> _Excerpt to read_:
______________________________

The transhumanist debate over animal “uplift” -- a term coined and given narrative flesh by new IEET fellow David Brin -- has indirectly addressed this conundrum. (The discussion was carried out for instance on the technoliberation list in 2006.) In Citizen Cyborg, I argued that great apes had cognitive and emotional capacities sufficiently close to human that they should enjoy basic human rights, the position argued by the Great Ape Project. But apes are cognitively and therefore morally like human children in that they cannot meaningfully be asked for or provide consent to decisions that affect them. As with children, I argue, we have an obligation to provide apes the means to reach cognitive maturity, through pharmacological, genetic, and nanotechnological cognitive enhancement, so that they can exercise full self-determination.
In response, critics such as Dale Carrico asserted that the project was a form of eugenics and cultural imperialism, forcing a human model of the Good on other species. Whether humans have a right to insist on universal respect for human rights or not, he claimed moral universalism does not extend across species boundaries. Great apes should not be forced to adopt human cognition. George Dvorsky and I, following Peter Singer, argued that species is morally irrelevant.
Permit me a few quick comments.
One:
I enjoyed David Brin's Uplift novels when I read them, but I think he and we should be very leery of the way his punchy little sf conceit has been taken up by a handful of futurologists here and turned into a "term" around which a "debate" now presumably turns.
Let's be very clear about this. There is no "policy debate" on nonhuman animal "Uplift," and the coinage of a term for such a non-existing procedure prior to its arrival constitutes nothing in the way of nudging the procedure into existence or usefully delineating the terms in which the procedure would no doubt be an occasion for real debate should something like it ever actually arrive on the scene or look the least bit actually likely to do so.
Like comparable futurological "coinages" confused with "accomplishments" -- coinages like "nanotechnology" and "cosmeceuticals," which futurologists seem to treat like rabbit-holes to Wonderland -- one can expect that if the term "uplift" does not die on the vine altogether it will achieve its principal life in an advertising campaign sexing up some candy-colored destined-for-landfill handheld electronic device or describing some non-innovative but nonetheless "revolutionary" property of a polyester blend trouser or dishwashing liquid.
Futurological discourses, as with the oft closely connected pseudo disciplines of hyphenated ethics (neuro-ethics, nano-ethics, robo-ethics, and so on), are now and always have been primarily marketing and PR discourses, barking salesmen hyping crap products while fancying themselves philosophers or policy-wonks.
Two:
I would imagine that David Brin is far too knowledgeable about the history of science fiction to labor under the misconception that his are the only or the earliest works in which nonhuman animals are tinkered with so as to converse in a more or less human animal fashion in company with human protagonists in a speculative tale.

______________________________

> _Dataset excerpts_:
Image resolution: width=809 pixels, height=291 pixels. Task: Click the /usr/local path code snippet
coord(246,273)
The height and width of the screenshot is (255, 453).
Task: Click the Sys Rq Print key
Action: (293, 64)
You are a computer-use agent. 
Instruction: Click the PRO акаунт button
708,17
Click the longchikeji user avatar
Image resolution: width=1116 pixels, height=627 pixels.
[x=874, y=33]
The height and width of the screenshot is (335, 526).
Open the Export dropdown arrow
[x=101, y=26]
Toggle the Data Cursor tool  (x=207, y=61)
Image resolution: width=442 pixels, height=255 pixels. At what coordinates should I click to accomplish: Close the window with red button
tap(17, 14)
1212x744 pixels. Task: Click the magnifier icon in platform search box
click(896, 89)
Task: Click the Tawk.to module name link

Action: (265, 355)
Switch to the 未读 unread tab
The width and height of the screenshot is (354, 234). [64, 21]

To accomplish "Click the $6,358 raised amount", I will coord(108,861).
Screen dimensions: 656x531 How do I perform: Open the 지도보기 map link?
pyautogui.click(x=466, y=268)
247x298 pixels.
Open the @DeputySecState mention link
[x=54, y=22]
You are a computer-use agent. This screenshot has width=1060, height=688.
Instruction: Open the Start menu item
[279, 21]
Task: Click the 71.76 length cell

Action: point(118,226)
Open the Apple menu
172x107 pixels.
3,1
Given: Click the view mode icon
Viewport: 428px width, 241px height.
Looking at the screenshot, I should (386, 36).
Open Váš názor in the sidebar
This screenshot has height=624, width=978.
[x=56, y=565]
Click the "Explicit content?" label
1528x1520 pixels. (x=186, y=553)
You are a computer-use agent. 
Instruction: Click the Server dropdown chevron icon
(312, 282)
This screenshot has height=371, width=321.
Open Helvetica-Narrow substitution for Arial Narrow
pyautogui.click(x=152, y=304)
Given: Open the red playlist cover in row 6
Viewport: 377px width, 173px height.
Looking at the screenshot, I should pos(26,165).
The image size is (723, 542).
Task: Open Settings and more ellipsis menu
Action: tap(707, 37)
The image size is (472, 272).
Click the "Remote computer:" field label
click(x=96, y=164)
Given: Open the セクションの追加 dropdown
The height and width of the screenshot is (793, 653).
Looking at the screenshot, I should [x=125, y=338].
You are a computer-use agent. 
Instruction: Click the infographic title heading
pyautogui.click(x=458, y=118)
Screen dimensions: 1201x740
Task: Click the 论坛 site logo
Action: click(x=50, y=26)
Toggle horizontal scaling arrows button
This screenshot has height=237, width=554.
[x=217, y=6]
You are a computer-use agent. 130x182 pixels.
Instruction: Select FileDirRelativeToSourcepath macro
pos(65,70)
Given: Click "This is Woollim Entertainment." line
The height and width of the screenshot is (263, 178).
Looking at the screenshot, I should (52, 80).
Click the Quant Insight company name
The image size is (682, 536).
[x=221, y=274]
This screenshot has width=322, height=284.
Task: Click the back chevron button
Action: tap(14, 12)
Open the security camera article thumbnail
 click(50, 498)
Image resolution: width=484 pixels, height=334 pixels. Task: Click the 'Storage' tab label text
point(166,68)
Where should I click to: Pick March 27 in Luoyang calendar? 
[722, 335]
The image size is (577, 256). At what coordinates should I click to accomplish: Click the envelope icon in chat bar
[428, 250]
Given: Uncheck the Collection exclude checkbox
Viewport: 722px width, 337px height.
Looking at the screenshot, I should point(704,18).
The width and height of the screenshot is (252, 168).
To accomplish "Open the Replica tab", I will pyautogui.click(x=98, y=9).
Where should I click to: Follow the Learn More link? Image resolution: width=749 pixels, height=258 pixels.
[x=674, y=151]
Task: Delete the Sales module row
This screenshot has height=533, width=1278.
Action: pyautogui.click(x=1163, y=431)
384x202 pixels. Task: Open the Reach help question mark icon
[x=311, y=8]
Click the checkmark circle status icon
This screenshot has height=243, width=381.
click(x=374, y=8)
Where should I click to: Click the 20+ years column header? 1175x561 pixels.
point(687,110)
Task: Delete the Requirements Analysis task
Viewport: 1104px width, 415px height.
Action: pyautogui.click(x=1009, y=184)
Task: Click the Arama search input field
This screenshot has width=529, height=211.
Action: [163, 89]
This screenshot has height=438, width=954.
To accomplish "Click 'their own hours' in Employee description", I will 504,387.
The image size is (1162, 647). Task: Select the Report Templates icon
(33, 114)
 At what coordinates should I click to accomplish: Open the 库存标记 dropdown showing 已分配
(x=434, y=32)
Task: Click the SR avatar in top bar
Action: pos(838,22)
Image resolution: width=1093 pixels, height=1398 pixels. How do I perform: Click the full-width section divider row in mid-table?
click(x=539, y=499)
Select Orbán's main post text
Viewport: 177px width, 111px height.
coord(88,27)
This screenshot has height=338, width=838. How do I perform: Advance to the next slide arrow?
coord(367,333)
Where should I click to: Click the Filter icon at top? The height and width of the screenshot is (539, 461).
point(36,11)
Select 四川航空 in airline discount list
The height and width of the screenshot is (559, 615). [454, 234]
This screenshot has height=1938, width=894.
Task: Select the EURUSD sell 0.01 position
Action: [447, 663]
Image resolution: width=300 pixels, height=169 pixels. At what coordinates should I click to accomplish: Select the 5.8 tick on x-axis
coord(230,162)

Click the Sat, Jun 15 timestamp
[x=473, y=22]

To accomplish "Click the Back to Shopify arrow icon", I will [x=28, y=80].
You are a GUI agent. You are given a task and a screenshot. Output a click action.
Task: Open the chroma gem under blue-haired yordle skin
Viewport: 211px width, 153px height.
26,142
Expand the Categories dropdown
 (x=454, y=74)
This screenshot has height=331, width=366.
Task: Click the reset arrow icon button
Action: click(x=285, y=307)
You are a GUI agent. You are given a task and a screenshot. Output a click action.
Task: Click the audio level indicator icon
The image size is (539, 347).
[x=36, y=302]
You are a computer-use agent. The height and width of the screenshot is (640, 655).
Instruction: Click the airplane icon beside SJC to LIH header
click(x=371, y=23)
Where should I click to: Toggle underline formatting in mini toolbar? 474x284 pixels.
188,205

______________________________

> _What you need to do_:
**a.** Translate this sentence from the passage on animal uplift into Spanish: "Great apes should not be forced to adopt human cognition."
**b.** Carry on the passage on animal uplift from its last sentence.
None of this material is needed.

> _Expected outputs_:
**a.** No se debería obligar a los grandes simios a adoptar la cognición humana.

**b.**
It is quite wrong to imply, then, as Hughes seems to me to do, that Brin is the only one who has "given flesh" to this recurring science fictional conceit. And, more to the point, it is really quite flabbergastingly weird, though perfectly typical for futurologists, that the phrase a transhumanist like Hughes would use to make this attribution is "given flesh" in the first place -- inasmuch as nonhuman animal "uplift" has no actually existing fleshly incarnation at all on earth.
As usual, would-be wonder-boy futurologists have lost track of the distinction between science fiction and science, and proceed from this confusion to fancy themselves serious intellectuals in a serious policy-making "think-tank" delineating logical entailments and gaming out various scenarios premised on treatment of the non-real-as-if-it-were-real and as if this pet-nonreality is of urgent moment to our contemplation of the real, in the manner of an hypothesis, a prediction, an allegory, a thought-experiment, or some confused jumble of these.
Such discussions can also take the form of a fanboy-fangrrl circle-jerk, but I didn't include that in the preceding list of confusions simply because I approve of that sort of thing. And, indeed, so long as one doesn't confuse the pleasures of fandom subcultures and sf literary salons with the efforts of critical thought or policy deliberation -- as the Robot Cultists all inevitably and incessantly do -- you can count me among the enthusiasts of such circle jerks, big ol' queergeek that I am. Of course, nobody has to join a Robot Cult or indulge in the fantasy that geekdom is a modality of wonkdom to enjoy the pleasures of sf blueskying of fanwanking.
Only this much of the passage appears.